Decolonisation: It’s not about making the voices of middle aged white males illegitimate

Opinion

Back in 2017, SOAS was caught in something of a media storm when a Students’ Union commissioned report requested that academics decolonise the curriculum. According to some press outlets, SOAS students were sabotaging history and vandalising legitimate ideas. This perspective is being challenged by the creative directors behind the production ‘Decolonisation: Not Just a Buzzword’. They want to reveal that, in fact, ‘history is a troubling thing’, and perhaps it should be deconstructed.

The play uses the technique of Headphone Verbatim, where artists perform edited interviews whilst listening to them at the same time through headphones. Their performance relies on total honesty. Since it is only the actors who can hear the voices of the faculty members and students who were interviewed, they are required to keep every syllable, reflex, breath, divergence and accent completely intact throughout their performance. It is an effective technique. One of the actors explains that performing like this allows them to ‘reach for every detail without interruption’.

The honesty revealed on stage provides deeper introspection about the students reflections on positionality. For them, there is a clear link between their family histories and the way that race functions in this country. Decolonisation is a framework used to understand how the British ‘glorification of empire’ creates a hierarchy in ‘who counts as being British’. Growing up British and Asian, for instance, some students spoke about a feeling of dislocation, that in school the true impact of Empire was never discussed and this is ‘a form of neglect’. It means that children whose parents or grandparents were born in former colonies end up performing a ‘double consciousness’ where ‘you’re not just a subject of history’ but ‘you’re excluded from it’. In order to address this issue of erasure one student says that it would be ‘even more patriotic to really encounter empire and the past’ because Britain is so multicultural.

Despite Britain’s multiculturalism, with the rise of far right politics in recent years the perceived threat of the Other is all the more profound in Britain today. However, racism is far from a right wing problem; in fact, decolonisation reveals that racism is endemic in British society. Looking at academic syllabus history is a clear reflection of what is deemed to be important. In British schools there are not classes on Asian or African history. In fact, many of the students who were interviewed reveal that British school classes left them with the feeling that Asia and Africa were inferior. This form of ‘internalised racism’ is expressed by one student who recounts how her South Asian born father despairs that she spent her childhood and adolescence learning about Anne Boleyn when India has such a rich history of its own. I would agree that this is a form of neglect. It is problematic that the school system attempts to box people into one fantasy of British identity. In fact, the erasure of history is a neglect when it is an erasure of self knowledge for young people with divergent backgrounds.

In this way a conversation about decolonisation becomes a question about power. Who is allowed to remember and what will be remembered? The power to remember and create knowledge is restricted when it is controlled by one narrow perspective. As one interviewee states: decolonising is about making the views of diverse voices ‘heard’ but that ‘does not mean making the voices of middle aged white males illegitimate’ it is about representation. For this reason, decolonisation is expressed as taking positonality seriously – academics and students are interrogating ‘who am I and who am I talking to’ especially when these power dynamics reflect our wider society.
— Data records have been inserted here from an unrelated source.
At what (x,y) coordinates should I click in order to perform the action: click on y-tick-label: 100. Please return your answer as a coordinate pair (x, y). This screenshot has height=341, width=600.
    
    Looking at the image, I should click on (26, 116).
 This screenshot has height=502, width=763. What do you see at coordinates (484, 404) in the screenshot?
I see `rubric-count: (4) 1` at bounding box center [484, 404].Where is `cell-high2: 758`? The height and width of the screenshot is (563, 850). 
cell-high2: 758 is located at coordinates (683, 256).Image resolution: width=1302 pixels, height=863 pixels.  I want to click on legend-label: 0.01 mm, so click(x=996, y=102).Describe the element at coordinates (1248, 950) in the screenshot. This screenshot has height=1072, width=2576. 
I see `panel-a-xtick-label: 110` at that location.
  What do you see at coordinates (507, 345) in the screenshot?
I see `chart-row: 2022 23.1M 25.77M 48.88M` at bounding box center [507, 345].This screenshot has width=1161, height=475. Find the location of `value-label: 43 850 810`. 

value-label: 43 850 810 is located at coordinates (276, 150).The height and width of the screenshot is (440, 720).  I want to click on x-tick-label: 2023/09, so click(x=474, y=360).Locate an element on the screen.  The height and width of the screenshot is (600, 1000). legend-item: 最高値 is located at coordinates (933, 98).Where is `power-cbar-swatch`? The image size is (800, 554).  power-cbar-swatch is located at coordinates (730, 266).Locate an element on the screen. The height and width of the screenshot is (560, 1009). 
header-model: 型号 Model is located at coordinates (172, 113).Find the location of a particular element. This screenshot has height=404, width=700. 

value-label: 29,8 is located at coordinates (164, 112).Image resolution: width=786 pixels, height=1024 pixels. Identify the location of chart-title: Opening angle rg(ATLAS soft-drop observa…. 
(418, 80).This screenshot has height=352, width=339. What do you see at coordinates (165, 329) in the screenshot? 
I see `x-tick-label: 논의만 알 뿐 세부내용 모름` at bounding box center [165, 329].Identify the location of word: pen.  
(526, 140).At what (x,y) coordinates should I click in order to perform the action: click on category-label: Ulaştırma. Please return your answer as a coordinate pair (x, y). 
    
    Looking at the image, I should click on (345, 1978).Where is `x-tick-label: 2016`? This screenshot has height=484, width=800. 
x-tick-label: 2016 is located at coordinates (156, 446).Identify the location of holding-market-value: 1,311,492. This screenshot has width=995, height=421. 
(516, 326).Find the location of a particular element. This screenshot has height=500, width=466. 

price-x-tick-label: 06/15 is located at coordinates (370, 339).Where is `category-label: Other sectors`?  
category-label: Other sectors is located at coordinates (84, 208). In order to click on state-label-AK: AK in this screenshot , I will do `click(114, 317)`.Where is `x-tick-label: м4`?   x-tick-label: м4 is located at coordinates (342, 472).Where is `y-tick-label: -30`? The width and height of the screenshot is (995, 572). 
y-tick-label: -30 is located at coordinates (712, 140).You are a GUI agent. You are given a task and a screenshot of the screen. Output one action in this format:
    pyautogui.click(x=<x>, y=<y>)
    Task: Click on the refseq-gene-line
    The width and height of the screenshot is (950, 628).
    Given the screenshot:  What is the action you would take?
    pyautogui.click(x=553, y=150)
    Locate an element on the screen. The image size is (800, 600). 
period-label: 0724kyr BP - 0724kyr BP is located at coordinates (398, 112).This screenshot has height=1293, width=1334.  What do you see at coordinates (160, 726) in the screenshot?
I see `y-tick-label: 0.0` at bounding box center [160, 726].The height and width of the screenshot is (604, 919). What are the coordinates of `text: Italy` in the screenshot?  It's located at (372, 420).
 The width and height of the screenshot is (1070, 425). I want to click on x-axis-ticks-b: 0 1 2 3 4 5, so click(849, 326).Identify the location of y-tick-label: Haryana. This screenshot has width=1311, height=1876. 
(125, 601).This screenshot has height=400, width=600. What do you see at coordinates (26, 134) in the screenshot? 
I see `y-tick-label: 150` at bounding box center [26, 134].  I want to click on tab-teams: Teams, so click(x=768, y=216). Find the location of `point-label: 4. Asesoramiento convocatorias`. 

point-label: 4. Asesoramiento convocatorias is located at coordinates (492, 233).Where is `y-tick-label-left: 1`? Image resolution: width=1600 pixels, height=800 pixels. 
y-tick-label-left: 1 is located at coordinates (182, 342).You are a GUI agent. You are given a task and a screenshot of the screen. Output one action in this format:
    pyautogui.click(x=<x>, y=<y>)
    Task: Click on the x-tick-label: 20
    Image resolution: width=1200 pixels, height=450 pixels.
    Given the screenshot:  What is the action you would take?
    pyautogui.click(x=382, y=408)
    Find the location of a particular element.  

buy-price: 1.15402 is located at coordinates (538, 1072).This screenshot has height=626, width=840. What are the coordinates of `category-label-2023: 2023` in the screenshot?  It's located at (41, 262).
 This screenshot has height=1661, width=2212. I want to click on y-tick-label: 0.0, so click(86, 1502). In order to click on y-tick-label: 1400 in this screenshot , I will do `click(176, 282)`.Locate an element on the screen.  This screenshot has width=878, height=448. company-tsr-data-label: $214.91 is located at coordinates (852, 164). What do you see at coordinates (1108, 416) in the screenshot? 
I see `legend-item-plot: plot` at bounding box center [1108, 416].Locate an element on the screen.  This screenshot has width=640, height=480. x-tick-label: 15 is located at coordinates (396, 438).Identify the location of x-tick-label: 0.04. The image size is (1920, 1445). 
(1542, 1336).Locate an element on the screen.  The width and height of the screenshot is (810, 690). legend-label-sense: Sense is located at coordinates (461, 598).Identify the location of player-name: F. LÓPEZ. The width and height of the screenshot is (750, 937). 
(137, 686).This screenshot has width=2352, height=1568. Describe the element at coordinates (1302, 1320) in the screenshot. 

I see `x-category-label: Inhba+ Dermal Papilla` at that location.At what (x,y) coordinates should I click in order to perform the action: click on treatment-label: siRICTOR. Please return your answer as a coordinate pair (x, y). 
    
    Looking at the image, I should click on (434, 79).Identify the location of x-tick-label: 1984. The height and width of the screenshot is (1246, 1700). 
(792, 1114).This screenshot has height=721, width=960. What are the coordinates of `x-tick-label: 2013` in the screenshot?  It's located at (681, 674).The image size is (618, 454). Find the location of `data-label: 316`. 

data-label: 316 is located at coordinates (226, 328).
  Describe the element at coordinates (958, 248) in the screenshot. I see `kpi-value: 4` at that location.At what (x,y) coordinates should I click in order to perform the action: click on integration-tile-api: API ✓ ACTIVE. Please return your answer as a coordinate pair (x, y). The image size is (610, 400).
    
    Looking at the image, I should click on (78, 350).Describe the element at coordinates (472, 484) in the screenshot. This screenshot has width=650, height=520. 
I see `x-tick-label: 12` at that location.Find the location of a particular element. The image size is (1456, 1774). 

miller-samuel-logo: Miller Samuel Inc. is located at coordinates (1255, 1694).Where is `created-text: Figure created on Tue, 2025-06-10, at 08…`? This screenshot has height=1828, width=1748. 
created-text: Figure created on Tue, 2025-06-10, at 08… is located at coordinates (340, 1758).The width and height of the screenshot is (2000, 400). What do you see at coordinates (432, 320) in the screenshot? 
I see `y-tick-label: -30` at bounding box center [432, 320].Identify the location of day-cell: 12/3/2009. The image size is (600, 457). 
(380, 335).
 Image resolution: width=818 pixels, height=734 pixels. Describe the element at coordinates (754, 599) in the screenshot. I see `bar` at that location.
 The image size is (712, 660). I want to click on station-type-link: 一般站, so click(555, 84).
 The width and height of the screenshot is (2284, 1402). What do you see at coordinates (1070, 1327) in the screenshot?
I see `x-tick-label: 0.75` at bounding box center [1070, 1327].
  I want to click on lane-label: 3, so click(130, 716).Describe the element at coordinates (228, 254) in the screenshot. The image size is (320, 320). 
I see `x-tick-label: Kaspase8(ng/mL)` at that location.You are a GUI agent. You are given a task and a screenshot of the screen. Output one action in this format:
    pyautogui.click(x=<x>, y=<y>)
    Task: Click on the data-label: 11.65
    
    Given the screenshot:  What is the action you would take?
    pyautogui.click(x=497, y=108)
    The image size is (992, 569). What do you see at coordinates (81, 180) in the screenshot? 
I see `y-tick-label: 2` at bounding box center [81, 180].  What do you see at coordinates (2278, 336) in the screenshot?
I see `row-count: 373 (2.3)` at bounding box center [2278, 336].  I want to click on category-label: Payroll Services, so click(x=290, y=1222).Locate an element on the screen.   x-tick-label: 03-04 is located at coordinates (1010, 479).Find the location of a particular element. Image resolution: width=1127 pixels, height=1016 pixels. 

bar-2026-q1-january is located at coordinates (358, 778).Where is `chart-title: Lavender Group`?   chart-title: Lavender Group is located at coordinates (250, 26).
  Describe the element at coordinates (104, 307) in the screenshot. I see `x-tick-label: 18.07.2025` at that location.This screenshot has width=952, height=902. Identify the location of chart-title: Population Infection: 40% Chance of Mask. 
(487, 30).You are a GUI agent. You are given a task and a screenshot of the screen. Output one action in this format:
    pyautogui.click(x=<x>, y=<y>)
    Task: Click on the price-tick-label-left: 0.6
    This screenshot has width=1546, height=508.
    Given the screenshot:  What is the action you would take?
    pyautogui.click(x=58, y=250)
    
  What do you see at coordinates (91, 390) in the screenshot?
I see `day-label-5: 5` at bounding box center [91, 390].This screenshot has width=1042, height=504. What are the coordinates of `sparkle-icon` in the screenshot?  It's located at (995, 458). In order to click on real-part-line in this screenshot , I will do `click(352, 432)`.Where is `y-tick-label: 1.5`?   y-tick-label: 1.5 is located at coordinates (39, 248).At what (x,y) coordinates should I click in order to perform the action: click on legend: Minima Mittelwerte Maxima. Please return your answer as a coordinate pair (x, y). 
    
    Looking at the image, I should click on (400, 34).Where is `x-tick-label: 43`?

Perhaps this is the most robust point about decolonisation. As one academic says ‘you can reform the conversation about decolonisation to democratisation’. There is an ‘uneven’ world ‘system’ where ‘some people have power and wealth at the expense of others’. The perceived universality of the Global North is not just about Eurocentric thinking. Within this Eurocentric logic the Global South is made inferior resulting in the justification for colonial rule, exploitation of resources and unjust wars.

As such, for me, decolonisation is about asking who is it that benefits from history, and who is left out of history altogether? Troubling as these questions may be, we could all do well to ask ourselves them.